# Cheese too salty??



## Cotton Eyed Does (Oct 26, 2007)

I used the recipe in Goats Produce Too to make Cheddar Cheese yesterday. After I mixed the salt in I tasted the curds and they tasted VERY salty to me. The other cheese recipes don't call for this much salt to be mixed in with the curds. Think this was a mistake? It called for 4 tsp of salt for 2 gallons of milk. I had 4.5 gallons of milk so I used 9 tsp of salt. Too much? Is there a reason cheddar has so much salt in it or ???


----------



## nightskyfarm (Sep 7, 2009)

Wow, I do not salt the curds before pressing.
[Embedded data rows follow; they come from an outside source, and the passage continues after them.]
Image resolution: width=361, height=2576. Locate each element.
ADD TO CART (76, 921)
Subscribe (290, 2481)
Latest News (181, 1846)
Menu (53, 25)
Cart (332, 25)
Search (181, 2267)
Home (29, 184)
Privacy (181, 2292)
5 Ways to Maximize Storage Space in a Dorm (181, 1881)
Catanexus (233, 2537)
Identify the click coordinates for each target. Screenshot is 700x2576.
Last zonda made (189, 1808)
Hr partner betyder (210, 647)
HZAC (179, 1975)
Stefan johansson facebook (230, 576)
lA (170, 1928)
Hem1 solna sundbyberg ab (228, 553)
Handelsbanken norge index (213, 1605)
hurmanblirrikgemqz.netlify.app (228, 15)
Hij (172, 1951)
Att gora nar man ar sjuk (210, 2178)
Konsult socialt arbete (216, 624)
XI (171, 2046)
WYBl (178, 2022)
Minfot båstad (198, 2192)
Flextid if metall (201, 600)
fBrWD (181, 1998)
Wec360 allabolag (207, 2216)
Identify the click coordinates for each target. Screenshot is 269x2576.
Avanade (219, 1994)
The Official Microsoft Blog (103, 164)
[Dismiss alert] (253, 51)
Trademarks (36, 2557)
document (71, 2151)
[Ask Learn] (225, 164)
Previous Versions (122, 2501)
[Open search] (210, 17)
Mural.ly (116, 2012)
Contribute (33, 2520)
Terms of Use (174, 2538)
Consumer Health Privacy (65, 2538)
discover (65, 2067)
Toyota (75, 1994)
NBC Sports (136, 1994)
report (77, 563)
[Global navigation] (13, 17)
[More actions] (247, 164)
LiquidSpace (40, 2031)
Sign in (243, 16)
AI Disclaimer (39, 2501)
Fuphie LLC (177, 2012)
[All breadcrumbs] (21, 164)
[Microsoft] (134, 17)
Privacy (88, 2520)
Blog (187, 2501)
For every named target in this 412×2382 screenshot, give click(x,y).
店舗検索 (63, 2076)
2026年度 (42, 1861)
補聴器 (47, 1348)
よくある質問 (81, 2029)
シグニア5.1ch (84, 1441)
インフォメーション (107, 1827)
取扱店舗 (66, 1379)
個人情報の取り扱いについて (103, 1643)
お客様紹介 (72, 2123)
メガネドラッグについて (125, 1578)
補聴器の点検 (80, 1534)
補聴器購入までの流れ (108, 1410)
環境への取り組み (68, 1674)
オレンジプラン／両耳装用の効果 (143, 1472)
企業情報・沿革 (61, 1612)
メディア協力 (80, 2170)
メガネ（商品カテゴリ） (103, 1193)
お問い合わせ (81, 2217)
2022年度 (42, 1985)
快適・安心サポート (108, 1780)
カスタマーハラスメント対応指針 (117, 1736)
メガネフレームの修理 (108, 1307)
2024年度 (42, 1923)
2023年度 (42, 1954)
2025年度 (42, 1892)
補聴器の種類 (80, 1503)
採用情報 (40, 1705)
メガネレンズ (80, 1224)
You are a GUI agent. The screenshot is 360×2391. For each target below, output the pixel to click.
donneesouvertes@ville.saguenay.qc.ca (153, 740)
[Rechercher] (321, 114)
Then I salt the rind with dry sea salt and let it age turning and rubbing a bit of salt on the rind as it ages. Personally I do not like a great deal of salt.


----------



## linuxboy (Oct 26, 2009)

That is somewhat high. But yes, cheddar needs about 1.8% salt (w/w). It needs this much to slow down acidity and also to ensure the right rate of flavor development. Too low > likely bitterness issues. Too high > slow maturation.


----------



## Cotton Eyed Does (Oct 26, 2007)

Think next time I will cut the salt back a little bit. I took it out of the mold and cheese cloth and flipped it a while ago and broke off a little edge that was sticking up and tasted it. It didn't taste as salty today to me as it did right after I mixed it into the curds so maybe it will be o.k.

I remember making some several years ago and it was bitter... bet I didn't get enough salt in it that time.

Thanks ya'll. (Ugh... I sound like Paula Dean. :blush)


----------